The Federal Housing Finance Agency (FHFA) late Tuesday revealed that it gave Fannie Mae the green light to conduct a pilot program with Wells Fargo in March 2010 to test principal reduction modifications.

The agency, in a newly disclosed letter to Congress, revealed the approval, after Reps. Elijah Cummings, D-Md., and John Tierney, D-Mass., discovered that Fannie developed a similar pilot program with Citibank, which FHFA acting director Edward DeMarco had not disclosed to the lawmakers.

The ranking Democrats on the House Oversight Committee have been pressing the FHFA to permit the GSEs to offer principal reduction modifications to underwater borrowers, but DeMarco continues to raise objections to the idea.
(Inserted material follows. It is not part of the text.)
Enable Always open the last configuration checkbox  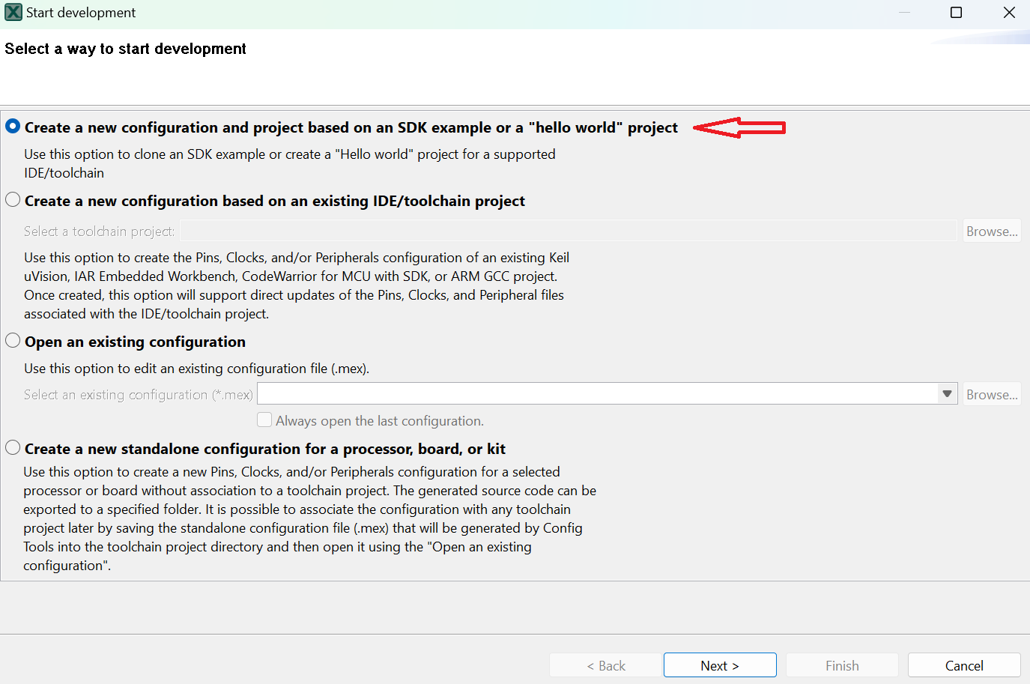(x=264, y=420)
“We have very serious concerns about your public statements, your previous responses to us, and your failure to provide Congress with complete and accurate information about these important matters,” the two lawmakers said in a May 1 letter to the GSE regulator.

In response, DeMarco later in the day revealed that Fannie and Freddie Mac conducted several pilot programs involving principal forgiveness. “Operational concerns were the key determining factor in not pursuing or ending the pilot programs,” DeMarco said in his letter.

The Fannie/Wells Fargo pilot program appears to have been botched in the submission of loan data to Fannie that resulted in errors, based on the documents FHFA attached to DeMarco’s letter.

The FHFA director contends the pilot programs demonstrate that the agency continues to take a “strict analytic approach” in evaluating the impact a principal forgiveness program.

“The fact that the FHFA continues to consider principal forgiveness alternatives, including recent HAMP changes initiated by the Treasury Department belies any ideological tilt on our part,” DeMarco said.